++++ Data provided

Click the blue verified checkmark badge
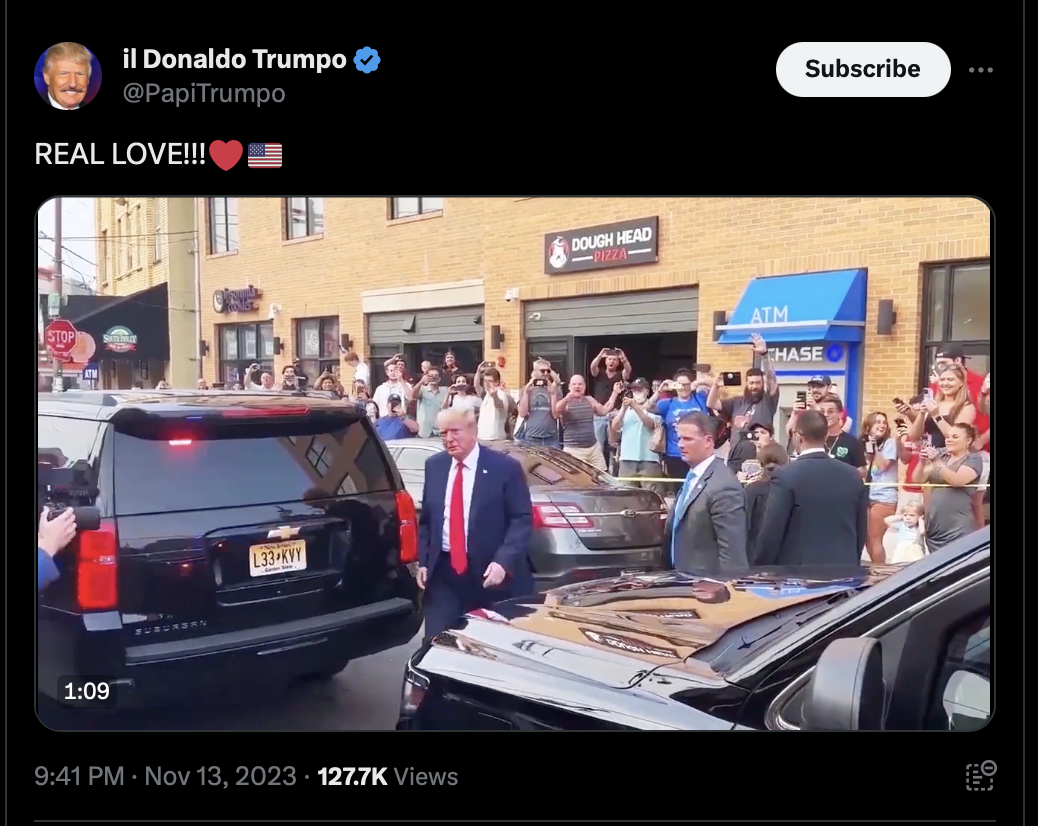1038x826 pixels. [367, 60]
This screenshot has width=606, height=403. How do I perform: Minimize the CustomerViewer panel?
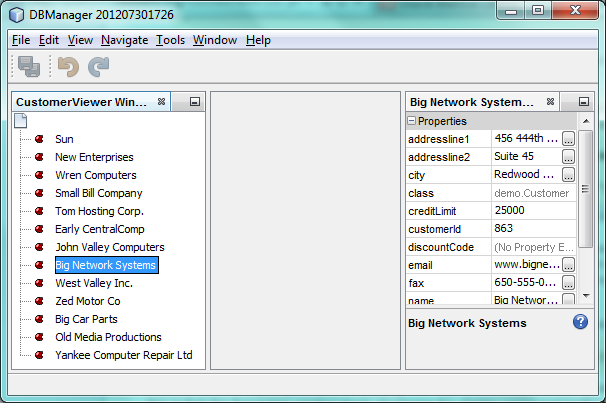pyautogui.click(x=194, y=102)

++++++++
++++ Data provided

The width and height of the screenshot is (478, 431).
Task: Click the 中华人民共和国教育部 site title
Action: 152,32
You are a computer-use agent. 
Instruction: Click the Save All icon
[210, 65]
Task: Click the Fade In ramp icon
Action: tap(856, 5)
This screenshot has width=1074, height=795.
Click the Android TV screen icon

++++++++
++++ Data provided

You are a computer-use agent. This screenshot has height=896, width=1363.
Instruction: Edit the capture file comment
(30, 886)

++++++++

● **Written exercise**
Which lines in the data above contain the string "computer"? Extract each of them, treating uppercase and lowercase letters as distinct.

● **Finished exercise**
You are a computer-use agent. 
You are a computer-use agent. This screenshot has height=896, width=1363.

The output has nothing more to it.